"""

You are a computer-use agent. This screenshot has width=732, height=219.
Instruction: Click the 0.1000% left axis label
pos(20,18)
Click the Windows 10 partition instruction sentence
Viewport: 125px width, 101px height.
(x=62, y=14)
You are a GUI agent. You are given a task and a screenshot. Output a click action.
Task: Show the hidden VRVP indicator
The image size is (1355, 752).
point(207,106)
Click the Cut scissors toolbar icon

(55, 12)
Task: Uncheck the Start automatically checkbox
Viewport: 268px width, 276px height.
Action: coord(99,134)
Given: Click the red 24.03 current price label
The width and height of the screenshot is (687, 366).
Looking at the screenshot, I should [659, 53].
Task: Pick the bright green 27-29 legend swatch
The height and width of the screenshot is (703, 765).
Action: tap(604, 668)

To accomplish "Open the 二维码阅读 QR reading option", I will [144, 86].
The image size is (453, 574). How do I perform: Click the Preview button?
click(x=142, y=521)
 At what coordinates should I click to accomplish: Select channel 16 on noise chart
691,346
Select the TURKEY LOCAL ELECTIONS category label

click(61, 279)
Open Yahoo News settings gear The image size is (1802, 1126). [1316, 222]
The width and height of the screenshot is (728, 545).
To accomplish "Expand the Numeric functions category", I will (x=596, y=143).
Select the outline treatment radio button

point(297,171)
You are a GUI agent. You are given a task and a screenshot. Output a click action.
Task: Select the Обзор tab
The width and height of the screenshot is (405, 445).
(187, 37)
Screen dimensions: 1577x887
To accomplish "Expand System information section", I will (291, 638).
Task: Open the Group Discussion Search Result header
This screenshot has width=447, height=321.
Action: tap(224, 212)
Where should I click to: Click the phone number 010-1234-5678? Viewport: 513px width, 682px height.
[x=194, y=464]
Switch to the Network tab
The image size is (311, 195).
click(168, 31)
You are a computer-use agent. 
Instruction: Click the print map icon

"""

▸ Task requirements
Reproduce the lines above verbatim, starting with the line containing "Select the TURKEY" and continuing through the last line.

▸ Solution for this problem
Select the TURKEY LOCAL ELECTIONS category label

click(61, 279)
Open Yahoo News settings gear The image size is (1802, 1126). [1316, 222]
The width and height of the screenshot is (728, 545).
To accomplish "Expand the Numeric functions category", I will (x=596, y=143).
Select the outline treatment radio button

point(297,171)
You are a GUI agent. You are given a task and a screenshot. Output a click action.
Task: Select the Обзор tab
The width and height of the screenshot is (405, 445).
(187, 37)
Screen dimensions: 1577x887
To accomplish "Expand System information section", I will (291, 638).
Task: Open the Group Discussion Search Result header
This screenshot has width=447, height=321.
Action: tap(224, 212)
Where should I click to: Click the phone number 010-1234-5678? Viewport: 513px width, 682px height.
[x=194, y=464]
Switch to the Network tab
The image size is (311, 195).
click(168, 31)
You are a computer-use agent. 
Instruction: Click the print map icon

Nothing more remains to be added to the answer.